Sadly it is one of the hardest, most frustrating and, at times, heartbreaking realities of life with chronic health problems in that we won’t and can’t work with all specialists and we have to keep looking until we find the ones we can work with.
Just like we are all different people, there are all different doctors. Some work better with others and some don’t work at all.
If we accept that this is just a fact, and not a personal failing on either part, we can get closer to coping with our health challenges better.
I used to beat myself up. I used to let myself be spoken down to. I used to let my concerns be ignored. I used to believe it was all my fault. I used to feel so horribly depressed and worthless when I had to keep searching or didn’t like the care or support I was getting… it has taken years of hard knocks to learn how to process it all and keep going.
Now I look for doctors that care. Doctors that listen. Doctors who understand that I am the best source of information about what is going on with me and how I feel. I appreciate someone who says and acts as though I matter and they are prepared to work with me.
I need them to understand from the get go that I am only there because something is wrong, something is painful, something isn’t working and I am asking for help and support to negotiate my life. I am not asking for miracles. If it’s bad enough for me to be in this room and office, then it better be a priority to them too! Or I go. I move on. I have no other choice.
I don’t go to doctors for things I can cope with myself, or for things I can learn how to negotiate myself. No matter what they are. That has always been the way I look at it. For example, if my hand hurts I will do anything and everything I can for myself before I go to a doctor. That is just me and who I am as a person. If I can solve something for myself I will. When I can’t I expect someone to help put together a plan with me for what to do next…
The best thing we can do as patients is to hold our heads up and be prepared to advocate for ourselves… It’s hard. It’s frightening. It’s frustrating. But it is one of the most important things we can do for our health and our lives.
Be prepared to end a bad relationship and break up with your doctor that doesn’t have a future or no longer works. No matter how many doctors that takes.
… Remember you are worth it!
5 thoughts on “Breaking Up”
If a docotr will not laugh with me, at me or at themselves, I have no time for them. I get to choose who I hang out with. I do to hang out with people who are not funny, do not find me funny or find themselves funny, period.
LikeLiked by 1 person
Precisely my friend. We all are different and have different needs from the team we make but respect and sincerity must be at the base.
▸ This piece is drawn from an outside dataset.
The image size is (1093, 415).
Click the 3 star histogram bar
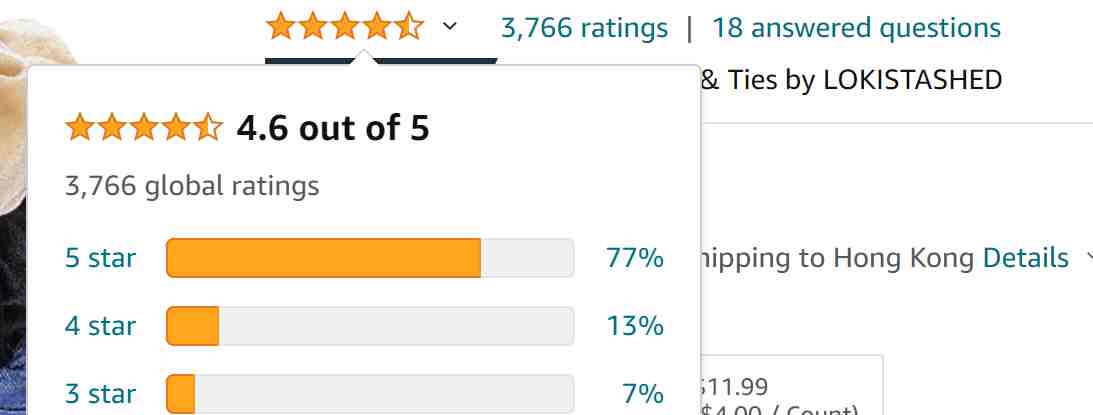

It just won’t work if their is an imbalance of respect and dignity
In my humble opinion and from someone who has not only been in the office of numerous medical professionals but worked in hospitals in my “previous” life……..most doctors suck. period.
I think they are human which endows them with all the failings of anyone else. Unfortunately we can be put at their mercy and that means they owe a duty of care.
It takes time to find the right fit. Sometimes several doctors. It makes us feel wrong or bad but it is simply the reality and if we see it as a failing in ourselves we won’t get the care we need xxx
LikeLiked by 1 person
I have found that most doctors are not willing to think outside the box, put extra time into difficult cases and/or are in it for the right reasons. I know there are good ones out there………but they are far and few between. You are so right…….we can’t take it personally, it just is what it is and move on to another. Such a wonderful post Trish!